SingleStore Meets Operational Requirements
Companies from Comcast and Uber find SingleStore vital to meeting their operational analytics requirements. SingleStore excels vs. competitors in meeting the needs of operational data workloads. The leading operational analytics competitors include:
- MongoDB. Mongo is fully modern in its structure, and flexible in its deployment options. But performance for ingest, transactions, and analytics fall far behind SingleStore, and even lag other competitors.
- Oracle Exadata. Oracle’s Exadata database machine is legacy, rather than modern; inflexible; hard to manage and keep available; and very expensive.

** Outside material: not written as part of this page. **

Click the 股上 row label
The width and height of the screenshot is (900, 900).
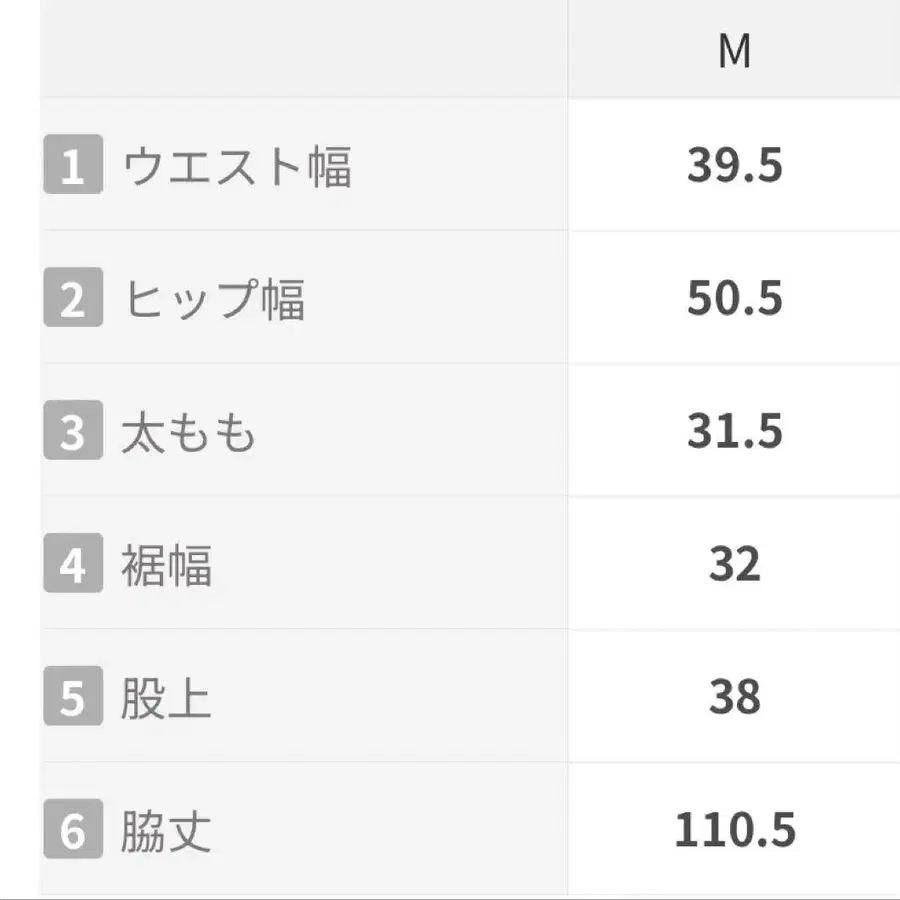(x=166, y=698)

- Amazon Aurora. Aurora is not modern, making it hard to match SingleStore or competitors in key areas of performance and flexibility.
Q&A
Mike took questions from the audience, including:
Q. How do you write custom code to apply to ingested data?
A. You can create stored procedures to use all kinds of code as part of the SingleStore Pipelines feature, Pipelines to stored procedures.
Q. Are you an in-memory database?
A. SingleStore started out as an in-memory database, using rowstore only. We’ve now added a robust columnstore capability that is used by many of our customers. Though columnstore is disk-based, many customers have been pleasantly surprised by its performance and functionality.
Q. Do you support time series data?
A. SingleStore has strong support for many time series capabilities. However, SingleStore does not have all of the functionality of a specialized time series database out of the box. We are doing work internally on this, and a number of SingleStore customers are using us for time series data today. Please contact us to find out how we handle time series workloads.
Q. Can SingleStore be deployed on AWS, GCP, and Azure?
A. Yes! We have customers on each of these platforms. Also, SingleStore’s Kubernetes Operator makes it easy to manage SingleStore on these platforms, as well as on-premises.
Q. Has SingleStore been used to replace Exadata? What about Oracle’s version of SQL?
A. Yes, a number of well-known customers have made this move. We give you all the performance you need on a modern infrastructure, at a much lower TCO – often 3x or less than Oracle. For Oracle’s PLSQL, we have a migration path and partners to help move up to thousands of stored procedures to SingleStore’s own language. (Which includes many PLSQL-friendly features.)